Set the parameters of this estimator.

The method works on simple estimators as well as on nested objects (such as Pipeline). The latter have parameters of the form <component>__<parameter> so that it’s possible to update each component of a nested object.

Parameters

**params (dict) – Estimator parameters.

Returns

self – Estimator instance.

Return type

estimator instance

system_stability_report()

Print overview information and statistics about system stability. It includes qualitative suggestions regarding the necessity of scorecard updates.

tests_table()

Compute statistical tests to determine if event rate (Chi-square test - binary target) or mean (Student’s t-test - continuous target) are significantly different.
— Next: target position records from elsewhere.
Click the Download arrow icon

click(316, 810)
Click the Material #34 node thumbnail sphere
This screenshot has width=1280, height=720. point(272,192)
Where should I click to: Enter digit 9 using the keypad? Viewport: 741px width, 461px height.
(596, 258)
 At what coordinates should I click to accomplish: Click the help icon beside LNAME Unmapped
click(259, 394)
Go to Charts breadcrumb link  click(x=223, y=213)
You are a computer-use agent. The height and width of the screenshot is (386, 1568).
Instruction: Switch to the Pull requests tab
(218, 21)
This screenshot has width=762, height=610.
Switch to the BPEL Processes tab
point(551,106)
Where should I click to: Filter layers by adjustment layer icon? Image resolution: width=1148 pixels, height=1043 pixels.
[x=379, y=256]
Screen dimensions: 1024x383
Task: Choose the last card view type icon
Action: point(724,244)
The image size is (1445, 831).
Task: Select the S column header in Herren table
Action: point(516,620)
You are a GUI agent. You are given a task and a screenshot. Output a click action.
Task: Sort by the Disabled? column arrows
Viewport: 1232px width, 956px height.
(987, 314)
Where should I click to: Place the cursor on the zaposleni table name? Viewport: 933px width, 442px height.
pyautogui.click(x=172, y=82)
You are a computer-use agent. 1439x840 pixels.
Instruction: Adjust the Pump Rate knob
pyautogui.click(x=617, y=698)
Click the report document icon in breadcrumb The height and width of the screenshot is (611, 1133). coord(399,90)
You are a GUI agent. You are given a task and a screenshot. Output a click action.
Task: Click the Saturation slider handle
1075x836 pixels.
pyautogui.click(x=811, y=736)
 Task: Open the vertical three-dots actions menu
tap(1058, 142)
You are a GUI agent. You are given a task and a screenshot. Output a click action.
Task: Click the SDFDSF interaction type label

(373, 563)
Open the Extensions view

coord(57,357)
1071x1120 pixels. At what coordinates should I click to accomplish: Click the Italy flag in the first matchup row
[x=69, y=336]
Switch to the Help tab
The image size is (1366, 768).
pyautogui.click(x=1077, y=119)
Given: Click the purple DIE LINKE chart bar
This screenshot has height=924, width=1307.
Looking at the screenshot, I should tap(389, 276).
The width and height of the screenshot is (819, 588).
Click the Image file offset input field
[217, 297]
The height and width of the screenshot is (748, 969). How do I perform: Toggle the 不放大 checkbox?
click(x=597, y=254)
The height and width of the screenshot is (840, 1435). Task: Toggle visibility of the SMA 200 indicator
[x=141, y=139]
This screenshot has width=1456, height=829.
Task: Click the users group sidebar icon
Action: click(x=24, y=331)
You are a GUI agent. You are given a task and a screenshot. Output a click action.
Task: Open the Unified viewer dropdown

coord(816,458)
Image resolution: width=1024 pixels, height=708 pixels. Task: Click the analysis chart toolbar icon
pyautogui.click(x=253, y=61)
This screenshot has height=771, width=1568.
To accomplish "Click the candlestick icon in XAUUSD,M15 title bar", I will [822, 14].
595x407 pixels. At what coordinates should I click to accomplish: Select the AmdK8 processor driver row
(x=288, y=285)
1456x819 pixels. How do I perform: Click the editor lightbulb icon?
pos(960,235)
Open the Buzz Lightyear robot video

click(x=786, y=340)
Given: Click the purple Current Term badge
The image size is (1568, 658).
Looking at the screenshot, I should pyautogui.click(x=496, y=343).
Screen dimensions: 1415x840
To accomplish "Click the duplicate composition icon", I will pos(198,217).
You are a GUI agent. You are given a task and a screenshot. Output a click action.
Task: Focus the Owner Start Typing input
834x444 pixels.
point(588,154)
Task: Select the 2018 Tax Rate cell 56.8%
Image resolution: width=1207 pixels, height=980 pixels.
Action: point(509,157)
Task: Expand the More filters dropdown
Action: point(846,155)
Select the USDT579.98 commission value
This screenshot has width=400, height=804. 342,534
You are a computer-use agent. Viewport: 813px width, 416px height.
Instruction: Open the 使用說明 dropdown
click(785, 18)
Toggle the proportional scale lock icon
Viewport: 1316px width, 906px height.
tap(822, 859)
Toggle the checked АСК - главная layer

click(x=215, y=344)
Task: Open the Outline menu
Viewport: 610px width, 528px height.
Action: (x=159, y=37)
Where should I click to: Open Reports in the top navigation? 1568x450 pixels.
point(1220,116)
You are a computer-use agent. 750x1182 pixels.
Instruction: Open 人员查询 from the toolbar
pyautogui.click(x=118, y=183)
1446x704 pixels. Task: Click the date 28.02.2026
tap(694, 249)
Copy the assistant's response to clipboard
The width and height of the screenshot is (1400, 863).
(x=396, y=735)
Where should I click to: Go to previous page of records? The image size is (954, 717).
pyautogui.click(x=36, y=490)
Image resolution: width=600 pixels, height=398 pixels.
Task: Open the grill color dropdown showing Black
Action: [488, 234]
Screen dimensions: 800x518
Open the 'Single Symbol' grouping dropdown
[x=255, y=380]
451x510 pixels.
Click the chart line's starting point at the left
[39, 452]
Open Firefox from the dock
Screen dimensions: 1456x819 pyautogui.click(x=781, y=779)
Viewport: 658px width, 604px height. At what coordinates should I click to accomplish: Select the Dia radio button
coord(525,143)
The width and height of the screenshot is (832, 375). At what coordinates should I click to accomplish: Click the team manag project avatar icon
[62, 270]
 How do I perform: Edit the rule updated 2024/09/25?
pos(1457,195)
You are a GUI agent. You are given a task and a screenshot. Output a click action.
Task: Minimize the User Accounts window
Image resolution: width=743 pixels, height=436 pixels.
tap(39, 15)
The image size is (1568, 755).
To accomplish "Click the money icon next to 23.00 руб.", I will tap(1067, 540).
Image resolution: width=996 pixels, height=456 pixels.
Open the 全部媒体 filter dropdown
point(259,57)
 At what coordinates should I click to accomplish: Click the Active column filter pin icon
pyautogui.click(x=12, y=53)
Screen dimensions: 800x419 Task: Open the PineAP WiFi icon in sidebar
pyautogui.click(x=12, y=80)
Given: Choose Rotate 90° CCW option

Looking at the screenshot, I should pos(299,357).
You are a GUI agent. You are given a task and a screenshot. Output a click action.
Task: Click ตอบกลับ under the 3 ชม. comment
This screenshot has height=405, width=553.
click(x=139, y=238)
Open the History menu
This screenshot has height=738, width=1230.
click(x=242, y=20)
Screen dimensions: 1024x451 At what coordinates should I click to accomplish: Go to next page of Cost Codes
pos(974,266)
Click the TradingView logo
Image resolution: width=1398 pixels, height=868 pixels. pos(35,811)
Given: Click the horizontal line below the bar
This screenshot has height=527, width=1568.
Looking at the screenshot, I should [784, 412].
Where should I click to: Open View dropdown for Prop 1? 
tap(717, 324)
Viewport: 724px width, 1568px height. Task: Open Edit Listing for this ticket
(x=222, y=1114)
Null hypothesis (actual == expected).

Returns

tests_table

Return type

pandas.DataFrame

Plot functions

optbinning.scorecard.plot_auc_roc(y, y_pred, title=None, xlabel=None, ylabel=None, savefig=False, fname=None, **kwargs)

Plot Area Under the Receiver Operating Characteristic Curve (AUC ROC).

Parameters
  • y (array-like, shape = (n_samples,)) – Array with the target labels.

  • y_pred (array-like, shape = (n_samples,)) – Array with predicted probabilities.

  • title (str or None, optional (default=None)) – Title for the plot.

  • xlabel (str or None, optional (default=None)) – Label for the x-axis.

  • ylabel (str or None, optional (default=None)) – Label for the y-axis.

  • savefig (bool (default=False)) – Whether to save the figure.

  • fname (str or None, optional (default=None)) – Name for the figure file.

  • **kwargs (keyword arguments) – Keyword arguments for matplotlib.pyplot.savefig().

optbinning.scorecard.plot_cap(y, y_pred, title=None, xlabel=None, ylabel=None, savefig=False, fname=None, **kwargs)

Plot Cumulative Accuracy Profile (CAP).

Parameters
  • y (array-like, shape = (n_samples,)) – Array with the target labels.

  • y_pred (array-like, shape = (n_samples,)) – Array with predicted probabilities.

  • title (str or None, optional (default=None)) – Title for the plot.

  • xlabel (str or None, optional (default=None)) – Label for the x-axis.

  • ylabel (str or None, optional (default=None)) – Label for the y-axis.

  • savefig (bool (default=False)) – Whether to save the figure.

  • fname (str or None, optional (default=None)) – Name for the figure file.

  • **kwargs (keyword arguments) – Keyword arguments for matplotlib.pyplot.savefig().

optbinning.scorecard.plot_ks(y, y_pred, title=None, xlabel=None, ylabel=None, savefig=False, fname=None, **kwargs)

Plot Kolmogorov-Smirnov (KS).

Parameters
  • y (array-like, shape = (n_samples,)) – Array with the target labels.

  • y_pred (array-like, shape = (n_samples,)) – Array with predicted probabilities.

  • title (str or None, optional (default=None)) – Title for the plot.

  • xlabel (str or None, optional (default=None)) – Label for the x-axis.

  • ylabel (str or None, optional (default=None)) – Label for the y-axis.

  • savefig (bool (default=False)) – Whether to save the figure.

  • fname (str or None, optional (default=None)) – Name for the figure file.

  • **kwargs (keyword arguments) – Keyword arguments for matplotlib.pyplot.savefig().